Resilient Enterprise Messaging with JBoss A-MQ & Red Hat Enterprise Linux

Background

At JUDCon 2013 in Boston, Scott Cranton and I presented a talk entitled Resilient Enterprise Messaging with Fuse & Red Hat Enterprise Linux. This technical article is the follow up work from that presentation.

JBoss A-MQ is built on ActiveMQ which is a robust messaging platform that supports STOMP, JMS, AMQP and modern principals in Message Oriented Middleware (MOM). It’s built from the ground up to be loosely coupled and asynchronous in nature. This provides ActiveMQ with native high availability capabilities. An administrator can easily configure an ActiveMQ master/slave architecture with a shared filesystem. In the future this will be augmented with Replicated LevelDB.

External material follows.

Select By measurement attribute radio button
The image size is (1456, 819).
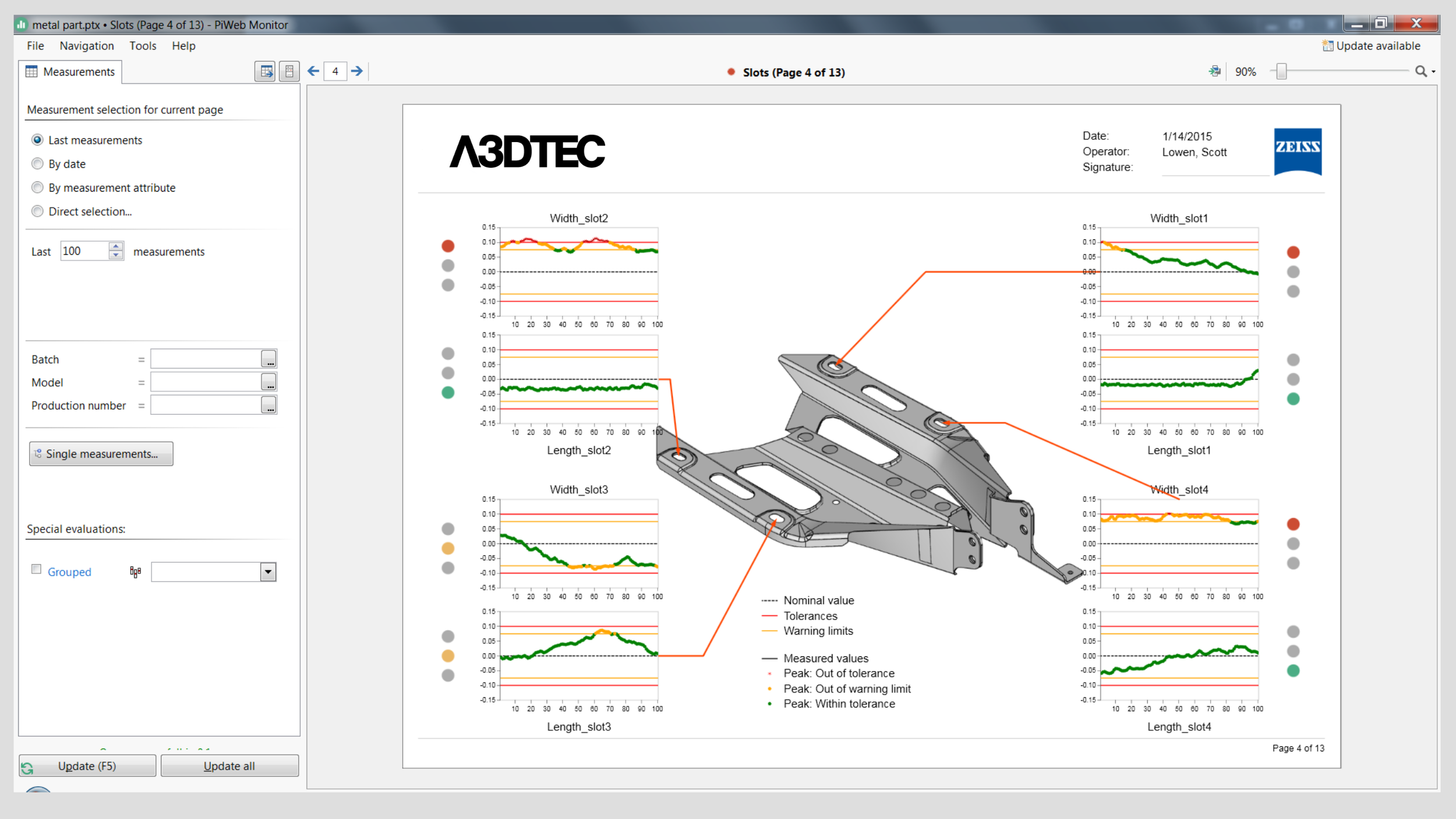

Red Hat Enterprise Linux is the popular, stable and scalable Linux distribution which has High Availability and Resilient Storage add-on support built on CMAN, RGManager, Corosync, and GFS2. High Availability and Resilient Storage expand upon the high availability capabilities built into ActiveMQ and provide a robust, and complete solution for enterprise deployments that require deeper clustering capabilities.

There are two main architectures commonly used to provide fault tolerance to a messaging server. The first is master/slave which is easy to configure, but as it scales, it requires 2X resources. The second is made up of active nodes and redundant nodes. The redundant nodes can take over for any one of the active nodes should they scale. The active/redundant architecture requires more software and more initial configuration, but uses N+1 or N+2 resources as it scales.

This article will explore the technical requirements and best practices for building and designing a N+1 architecture using JBoss A-MQ, Red Hat Enterprise Linux, the High Availability Add-On and the Resilient Storage Add-On.